▸ ACTION ITEM: For this exercise, copy all the data exactly and include none of the pictures.

━━━━━━━━━━━━━━━━

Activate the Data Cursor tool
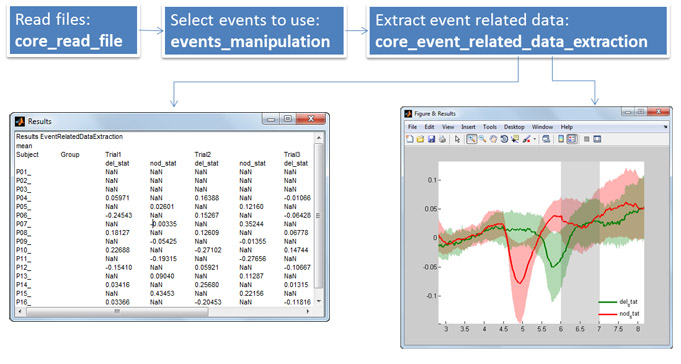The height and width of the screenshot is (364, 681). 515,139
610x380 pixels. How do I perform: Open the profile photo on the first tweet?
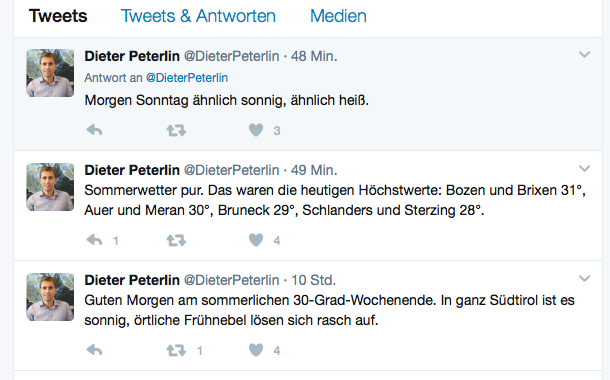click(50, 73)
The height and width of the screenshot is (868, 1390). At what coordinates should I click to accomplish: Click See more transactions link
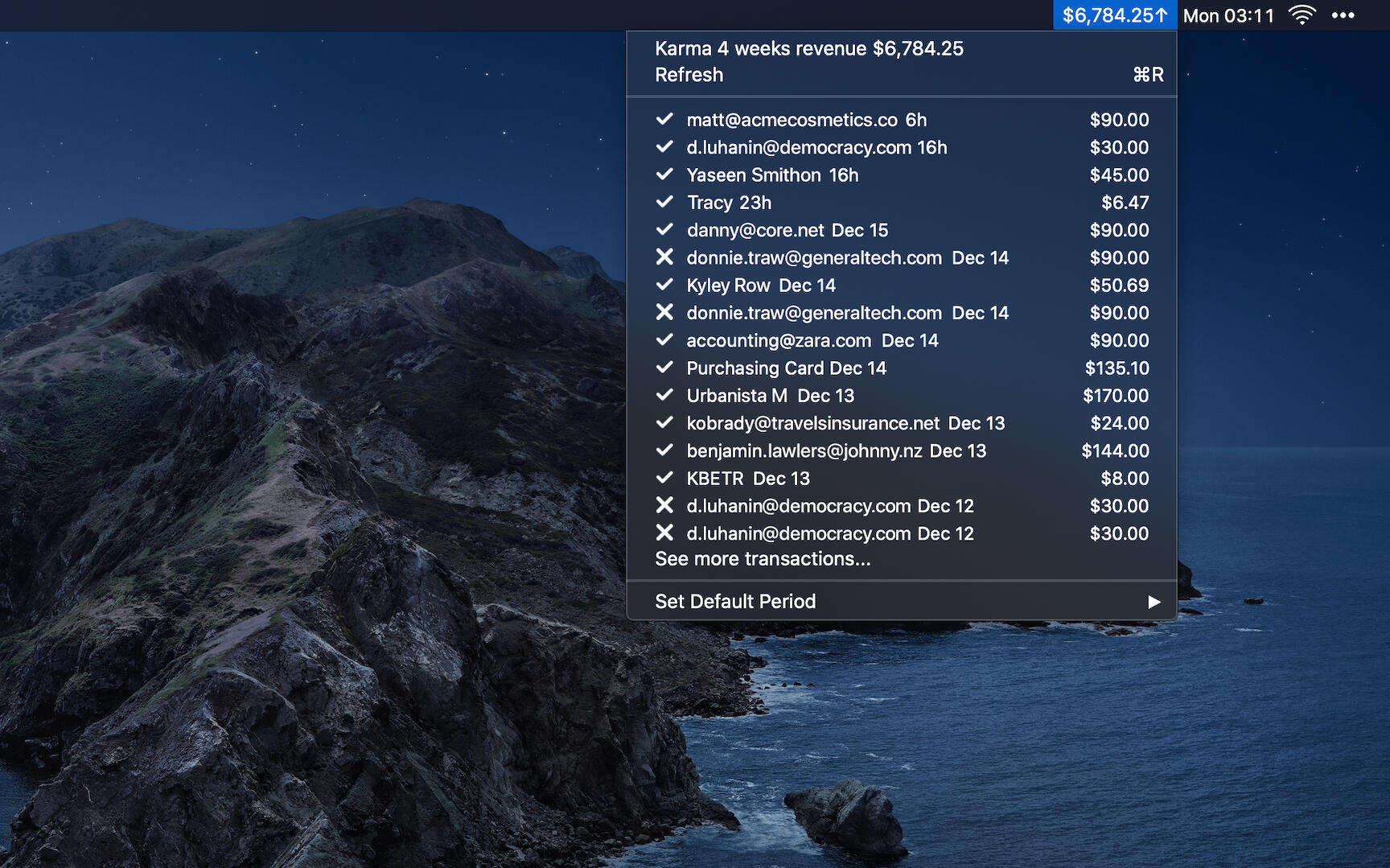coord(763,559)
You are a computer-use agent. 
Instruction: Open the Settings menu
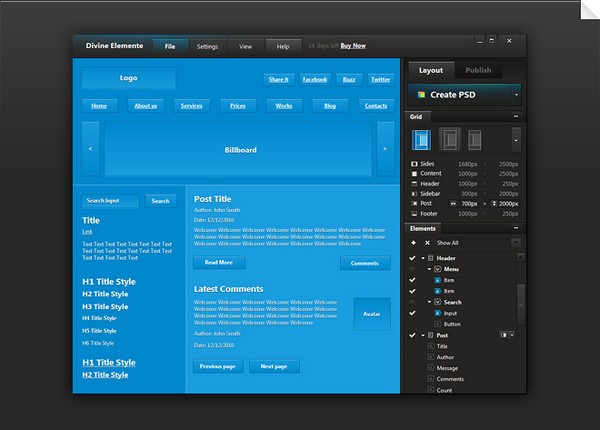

━━━━━━━━━━━━━━━━

▸ OUTPUT BELOW:
Activate the Data Cursor tool
The height and width of the screenshot is (364, 681). 515,139
610x380 pixels. How do I perform: Open the profile photo on the first tweet?
click(50, 73)
The height and width of the screenshot is (868, 1390). At what coordinates should I click to accomplish: Click See more transactions link
coord(763,559)
You are a computer-use agent. 
Instruction: Open the Settings menu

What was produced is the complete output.